Homebuyers becoming major players in the housing market.
While a majority of the housing market was being swept up by investors, there is a trend showing traditional homebuyers are now reentering the market as big players.
In recent years, cash buyers and investors have taken advantage low prices and interest rates to buy distressed properties. According to the National Association of Realtors, investors bought 1.23 million homes in 2011, up 64.5 percent over 2010. However, that trend seems to be changing. New data has confirmed the recent surge in home sales indicates traditional homebuyers have begun to reenter the market. Cash home transactions, common among investors, were at 29 percent in April, down from 32 percent in March.
Traditional homebuyers are now taking advantage of the high affordability conditions. Realtors selling distressed and non-distressed homes nationwide are seeing growing numbers of homebuyers intending to occupy the properties putting down bids. Multiple offers are being made on properties and it is no longer solely the investors getting into bidding wars on properties.

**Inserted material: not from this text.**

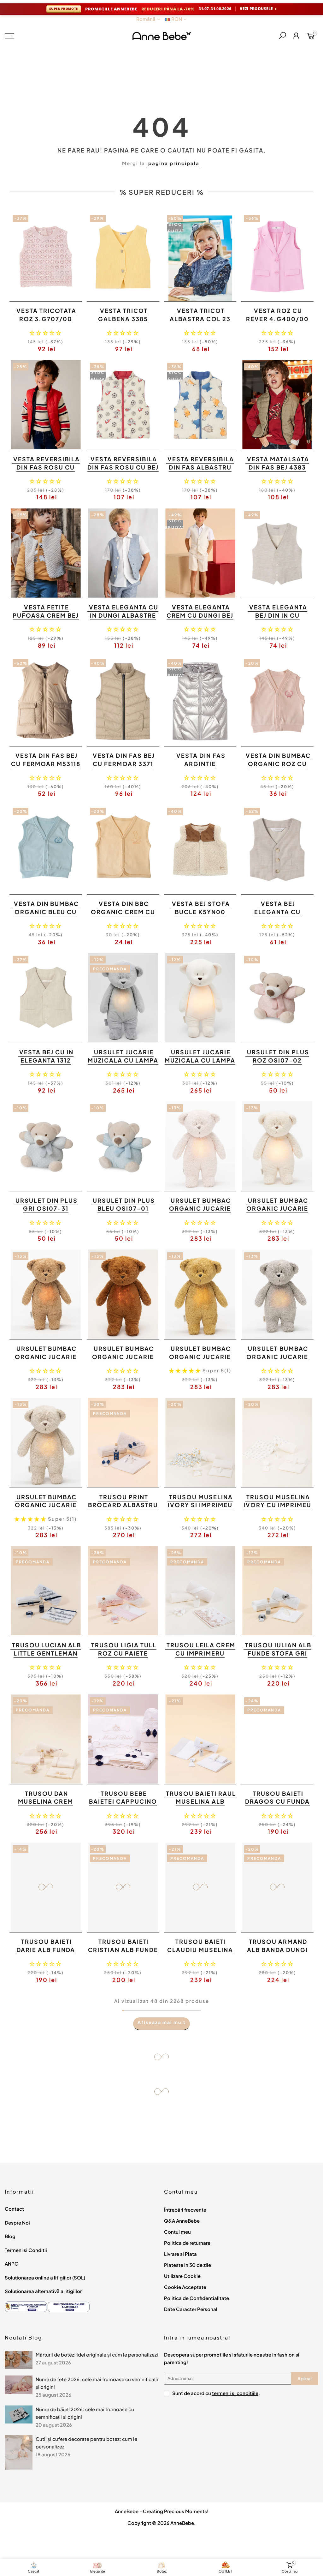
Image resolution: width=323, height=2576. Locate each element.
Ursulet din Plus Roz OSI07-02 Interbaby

Although economists agree that the housing market’s worst days are behind it, they say cash investors will continue to play a crucial role in nursing it back to health. Cash buyers also carry an advantage that many middle-class homebuyers lack: They have enough money in the bank to qualify for a mortgage. According to NAR data, an individual who purchased an investment property in 2011 had a median income of $86,100, compared to the $49,445 average median household income an American family earned in 2010, the Census Bureau reported.
Tight lending conditions still preclude many families who might have qualified for mortgages prior to the recession from buying, but that is less of an issue for investors and cash buyers. Economists say the latest figures offer some true signs of recovery for the nations stressed housing market since its fall in 2006 due to loose lending requirements.